Questions fréquentes
Quel pourcentage d'entreprises au Maroc sont dirigées par des femmes ?
Seulement 15 % des entreprises au Maroc sont dirigées par des femmes, contre environ 30 % en France (Banque mondiale, 2024 ; INSEE, 2024). L'écart est d'autant plus frappant que 74 % des Marocaines aspirent à entreprendre (MasterCard, 2023) — le plus grand fossé aspiration-réalité au monde.
C'est quoi le programme Ilayki Invest ?
Ilayki Invest est un programme de cofinancement bancaire avec garantie publique Tamwilcom, lancé en 2024. Il finance les projets portés par des femmes jusqu'à 10 millions de DH (~909 000 EUR) via Attijariwafa bank, ou 5 millions de DH via BCP. Condition : l'entreprise doit être de droit marocain, avec capital ou direction majoritairement féminine.
Les femmes MRE peuvent-elles bénéficier de Ilayki Invest ?
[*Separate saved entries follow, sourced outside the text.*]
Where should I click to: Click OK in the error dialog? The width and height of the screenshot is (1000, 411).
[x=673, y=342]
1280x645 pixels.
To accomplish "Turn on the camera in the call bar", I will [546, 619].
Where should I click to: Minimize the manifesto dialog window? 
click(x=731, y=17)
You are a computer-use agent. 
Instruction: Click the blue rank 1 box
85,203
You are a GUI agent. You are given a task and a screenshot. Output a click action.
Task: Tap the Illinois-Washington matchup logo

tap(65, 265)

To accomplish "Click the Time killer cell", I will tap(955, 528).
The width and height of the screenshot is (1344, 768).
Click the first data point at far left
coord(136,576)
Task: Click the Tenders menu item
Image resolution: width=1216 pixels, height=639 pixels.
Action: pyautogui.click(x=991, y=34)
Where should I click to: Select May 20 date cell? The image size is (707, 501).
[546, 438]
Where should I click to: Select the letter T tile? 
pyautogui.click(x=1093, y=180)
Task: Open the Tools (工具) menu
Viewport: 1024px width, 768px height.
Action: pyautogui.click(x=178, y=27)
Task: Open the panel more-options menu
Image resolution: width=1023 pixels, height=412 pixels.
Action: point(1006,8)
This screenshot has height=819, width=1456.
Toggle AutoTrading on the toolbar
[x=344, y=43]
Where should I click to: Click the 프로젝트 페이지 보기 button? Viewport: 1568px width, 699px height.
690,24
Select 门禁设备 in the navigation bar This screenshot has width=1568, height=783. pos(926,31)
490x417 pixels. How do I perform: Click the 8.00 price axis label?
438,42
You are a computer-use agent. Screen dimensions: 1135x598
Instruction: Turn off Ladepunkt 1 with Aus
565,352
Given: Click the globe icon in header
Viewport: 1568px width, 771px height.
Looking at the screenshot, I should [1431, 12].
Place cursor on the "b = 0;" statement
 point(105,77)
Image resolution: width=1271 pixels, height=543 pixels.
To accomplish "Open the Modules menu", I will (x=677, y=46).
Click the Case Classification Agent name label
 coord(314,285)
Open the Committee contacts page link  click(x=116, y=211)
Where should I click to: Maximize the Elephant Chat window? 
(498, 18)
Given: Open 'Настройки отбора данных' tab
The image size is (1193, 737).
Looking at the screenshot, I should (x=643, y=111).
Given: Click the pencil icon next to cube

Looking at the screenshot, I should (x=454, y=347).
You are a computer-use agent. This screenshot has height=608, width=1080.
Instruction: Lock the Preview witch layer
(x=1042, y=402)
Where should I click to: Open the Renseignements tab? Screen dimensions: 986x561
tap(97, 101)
Oui, à condition que l'entreprise soit immatriculée au Maroc et que le capital soit majoritairement détenu par une femme ou que la direction soit assurée par une femme. Le statut MRE n'est pas un obstacle. Tamwilcom a aussi lancé en 2024 des mécanismes spécifiques pour les MRE investisseurs.
Le taux d'activité des femmes au Maroc augmente-t-il ?
Non, il recule. Le taux d'activité féminine est passé de 28,1 % en 2000 à 19,1 % en 2025 (HCP, T3 2025). Le Maroc est l'un des rares pays au monde où ce taux baisse alors que la scolarisation des filles progresse. L'objectif NMD de 45 % en 2035 paraît hors de portée.
Quels secteurs sont ouverts aux femmes entrepreneures au Maroc ?
Les femmes sont surreprésentées dans la santé et l'action sociale (40 %), les services/coiffure/soins (30 %) et l'enseignement (30 %) selon l'OMTPME (2022). En diaspora, les secteurs de prédilection sont l'e-commerce, la cosmétique, le conseil, l'import-export et la restauration.